>> BEGIN
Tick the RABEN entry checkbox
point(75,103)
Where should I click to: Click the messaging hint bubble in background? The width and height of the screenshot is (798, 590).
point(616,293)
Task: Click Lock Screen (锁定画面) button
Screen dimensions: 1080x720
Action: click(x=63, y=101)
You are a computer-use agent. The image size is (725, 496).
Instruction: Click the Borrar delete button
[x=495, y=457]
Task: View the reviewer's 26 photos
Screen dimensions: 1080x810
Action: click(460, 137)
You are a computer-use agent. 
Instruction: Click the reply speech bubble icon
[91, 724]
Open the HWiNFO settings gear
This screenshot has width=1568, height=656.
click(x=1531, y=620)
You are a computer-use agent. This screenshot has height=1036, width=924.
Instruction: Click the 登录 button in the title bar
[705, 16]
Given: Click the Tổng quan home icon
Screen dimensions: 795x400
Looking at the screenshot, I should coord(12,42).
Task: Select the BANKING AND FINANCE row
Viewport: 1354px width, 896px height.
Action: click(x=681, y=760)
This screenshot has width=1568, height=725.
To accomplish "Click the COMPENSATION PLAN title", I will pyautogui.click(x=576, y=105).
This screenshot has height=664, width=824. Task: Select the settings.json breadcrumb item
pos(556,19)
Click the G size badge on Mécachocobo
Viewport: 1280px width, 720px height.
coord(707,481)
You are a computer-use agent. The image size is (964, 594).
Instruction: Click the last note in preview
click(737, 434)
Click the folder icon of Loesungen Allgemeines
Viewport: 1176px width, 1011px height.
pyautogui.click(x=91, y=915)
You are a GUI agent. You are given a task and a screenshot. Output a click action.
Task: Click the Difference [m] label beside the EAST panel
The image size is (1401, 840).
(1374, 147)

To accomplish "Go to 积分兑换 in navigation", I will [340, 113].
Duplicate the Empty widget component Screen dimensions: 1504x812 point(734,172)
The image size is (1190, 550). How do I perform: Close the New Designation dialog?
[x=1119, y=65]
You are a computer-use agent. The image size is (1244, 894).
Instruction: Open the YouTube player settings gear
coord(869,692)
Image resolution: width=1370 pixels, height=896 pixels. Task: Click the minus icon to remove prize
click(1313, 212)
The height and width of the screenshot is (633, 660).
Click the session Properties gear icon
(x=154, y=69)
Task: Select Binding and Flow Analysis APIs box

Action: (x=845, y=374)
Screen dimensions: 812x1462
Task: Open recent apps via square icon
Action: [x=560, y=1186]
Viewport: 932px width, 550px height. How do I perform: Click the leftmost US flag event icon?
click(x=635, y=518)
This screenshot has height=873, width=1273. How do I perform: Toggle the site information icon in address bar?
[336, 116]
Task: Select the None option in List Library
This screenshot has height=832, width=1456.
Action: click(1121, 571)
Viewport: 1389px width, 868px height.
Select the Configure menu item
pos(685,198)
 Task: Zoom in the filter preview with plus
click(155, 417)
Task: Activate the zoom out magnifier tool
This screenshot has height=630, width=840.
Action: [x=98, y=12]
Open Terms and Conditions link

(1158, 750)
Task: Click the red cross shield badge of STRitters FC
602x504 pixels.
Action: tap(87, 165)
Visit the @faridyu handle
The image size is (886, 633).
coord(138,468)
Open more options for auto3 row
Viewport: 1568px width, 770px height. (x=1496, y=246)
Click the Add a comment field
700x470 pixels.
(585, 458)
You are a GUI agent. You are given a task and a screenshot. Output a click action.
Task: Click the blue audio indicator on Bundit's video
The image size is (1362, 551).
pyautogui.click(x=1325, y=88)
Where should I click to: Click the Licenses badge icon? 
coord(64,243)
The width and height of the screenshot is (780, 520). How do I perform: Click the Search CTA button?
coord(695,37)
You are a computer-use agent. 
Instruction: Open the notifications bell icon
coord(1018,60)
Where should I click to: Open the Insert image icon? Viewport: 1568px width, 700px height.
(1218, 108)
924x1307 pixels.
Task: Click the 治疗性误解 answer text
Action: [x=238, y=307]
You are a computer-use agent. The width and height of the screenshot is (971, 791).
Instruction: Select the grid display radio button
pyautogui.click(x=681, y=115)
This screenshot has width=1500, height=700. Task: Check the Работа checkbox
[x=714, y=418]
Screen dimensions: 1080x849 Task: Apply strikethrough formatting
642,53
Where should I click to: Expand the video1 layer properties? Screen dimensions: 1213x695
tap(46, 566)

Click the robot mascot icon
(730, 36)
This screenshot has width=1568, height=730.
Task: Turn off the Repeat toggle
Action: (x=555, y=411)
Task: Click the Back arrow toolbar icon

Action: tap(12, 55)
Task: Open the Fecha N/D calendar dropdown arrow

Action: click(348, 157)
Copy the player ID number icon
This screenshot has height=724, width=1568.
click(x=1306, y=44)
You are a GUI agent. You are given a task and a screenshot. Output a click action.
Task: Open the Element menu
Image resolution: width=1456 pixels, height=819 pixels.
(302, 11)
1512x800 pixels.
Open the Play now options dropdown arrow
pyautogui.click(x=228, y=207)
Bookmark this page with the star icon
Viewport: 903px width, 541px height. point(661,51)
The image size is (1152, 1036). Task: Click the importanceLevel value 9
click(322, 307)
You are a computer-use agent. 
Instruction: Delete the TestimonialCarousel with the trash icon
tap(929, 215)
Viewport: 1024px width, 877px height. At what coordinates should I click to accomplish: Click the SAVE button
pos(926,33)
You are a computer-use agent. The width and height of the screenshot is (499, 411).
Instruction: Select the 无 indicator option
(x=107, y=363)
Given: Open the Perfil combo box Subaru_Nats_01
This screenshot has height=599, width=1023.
>> END
**Task instructions**
Copy all of the data above line for line, with no changes.

**Written answer**
Tick the RABEN entry checkbox
point(75,103)
Where should I click to: Click the messaging hint bubble in background? The width and height of the screenshot is (798, 590).
point(616,293)
Task: Click Lock Screen (锁定画面) button
Screen dimensions: 1080x720
Action: click(x=63, y=101)
You are a computer-use agent. The image size is (725, 496).
Instruction: Click the Borrar delete button
[x=495, y=457]
Task: View the reviewer's 26 photos
Screen dimensions: 1080x810
Action: click(460, 137)
You are a computer-use agent. 
Instruction: Click the reply speech bubble icon
[91, 724]
Open the HWiNFO settings gear
This screenshot has width=1568, height=656.
click(x=1531, y=620)
You are a computer-use agent. This screenshot has height=1036, width=924.
Instruction: Click the 登录 button in the title bar
[705, 16]
Given: Click the Tổng quan home icon
Screen dimensions: 795x400
Looking at the screenshot, I should coord(12,42).
Task: Select the BANKING AND FINANCE row
Viewport: 1354px width, 896px height.
Action: click(x=681, y=760)
This screenshot has width=1568, height=725.
To accomplish "Click the COMPENSATION PLAN title", I will pyautogui.click(x=576, y=105).
This screenshot has height=664, width=824. Task: Select the settings.json breadcrumb item
pos(556,19)
Click the G size badge on Mécachocobo
Viewport: 1280px width, 720px height.
coord(707,481)
You are a computer-use agent. The image size is (964, 594).
Instruction: Click the last note in preview
click(737, 434)
Click the folder icon of Loesungen Allgemeines
Viewport: 1176px width, 1011px height.
pyautogui.click(x=91, y=915)
You are a GUI agent. You are given a task and a screenshot. Output a click action.
Task: Click the Difference [m] label beside the EAST panel
The image size is (1401, 840).
(1374, 147)

To accomplish "Go to 积分兑换 in navigation", I will [340, 113].
Duplicate the Empty widget component Screen dimensions: 1504x812 point(734,172)
The image size is (1190, 550). How do I perform: Close the New Designation dialog?
[x=1119, y=65]
You are a computer-use agent. The image size is (1244, 894).
Instruction: Open the YouTube player settings gear
coord(869,692)
Image resolution: width=1370 pixels, height=896 pixels. Task: Click the minus icon to remove prize
click(1313, 212)
The height and width of the screenshot is (633, 660).
Click the session Properties gear icon
(x=154, y=69)
Task: Select Binding and Flow Analysis APIs box

Action: (x=845, y=374)
Screen dimensions: 812x1462
Task: Open recent apps via square icon
Action: [x=560, y=1186]
Viewport: 932px width, 550px height. How do I perform: Click the leftmost US flag event icon?
click(x=635, y=518)
This screenshot has height=873, width=1273. How do I perform: Toggle the site information icon in address bar?
[336, 116]
Task: Select the None option in List Library
This screenshot has height=832, width=1456.
Action: click(1121, 571)
Viewport: 1389px width, 868px height.
Select the Configure menu item
pos(685,198)
 Task: Zoom in the filter preview with plus
click(155, 417)
Task: Activate the zoom out magnifier tool
This screenshot has height=630, width=840.
Action: [x=98, y=12]
Open Terms and Conditions link

(1158, 750)
Task: Click the red cross shield badge of STRitters FC
602x504 pixels.
Action: tap(87, 165)
Visit the @faridyu handle
The image size is (886, 633).
coord(138,468)
Open more options for auto3 row
Viewport: 1568px width, 770px height. (x=1496, y=246)
Click the Add a comment field
700x470 pixels.
(585, 458)
You are a GUI agent. You are given a task and a screenshot. Output a click action.
Task: Click the blue audio indicator on Bundit's video
The image size is (1362, 551).
pyautogui.click(x=1325, y=88)
Where should I click to: Click the Licenses badge icon? 
coord(64,243)
The width and height of the screenshot is (780, 520). How do I perform: Click the Search CTA button?
coord(695,37)
You are a computer-use agent. 
Instruction: Open the notifications bell icon
coord(1018,60)
Where should I click to: Open the Insert image icon? Viewport: 1568px width, 700px height.
(1218, 108)
924x1307 pixels.
Task: Click the 治疗性误解 answer text
Action: [x=238, y=307]
You are a computer-use agent. The width and height of the screenshot is (971, 791).
Instruction: Select the grid display radio button
pyautogui.click(x=681, y=115)
This screenshot has width=1500, height=700. Task: Check the Работа checkbox
[x=714, y=418]
Screen dimensions: 1080x849 Task: Apply strikethrough formatting
642,53
Where should I click to: Expand the video1 layer properties? Screen dimensions: 1213x695
tap(46, 566)

Click the robot mascot icon
(730, 36)
This screenshot has width=1568, height=730.
Task: Turn off the Repeat toggle
Action: (x=555, y=411)
Task: Click the Back arrow toolbar icon

Action: tap(12, 55)
Task: Open the Fecha N/D calendar dropdown arrow

Action: click(348, 157)
Copy the player ID number icon
This screenshot has height=724, width=1568.
click(x=1306, y=44)
You are a GUI agent. You are given a task and a screenshot. Output a click action.
Task: Open the Element menu
Image resolution: width=1456 pixels, height=819 pixels.
(302, 11)
1512x800 pixels.
Open the Play now options dropdown arrow
pyautogui.click(x=228, y=207)
Bookmark this page with the star icon
Viewport: 903px width, 541px height. point(661,51)
The image size is (1152, 1036). Task: Click the importanceLevel value 9
click(322, 307)
You are a computer-use agent. 
Instruction: Delete the TestimonialCarousel with the trash icon
tap(929, 215)
Viewport: 1024px width, 877px height. At what coordinates should I click to accomplish: Click the SAVE button
pos(926,33)
You are a computer-use agent. The width and height of the screenshot is (499, 411).
Instruction: Select the 无 indicator option
(x=107, y=363)
Given: Open the Perfil combo box Subaru_Nats_01
This screenshot has height=599, width=1023.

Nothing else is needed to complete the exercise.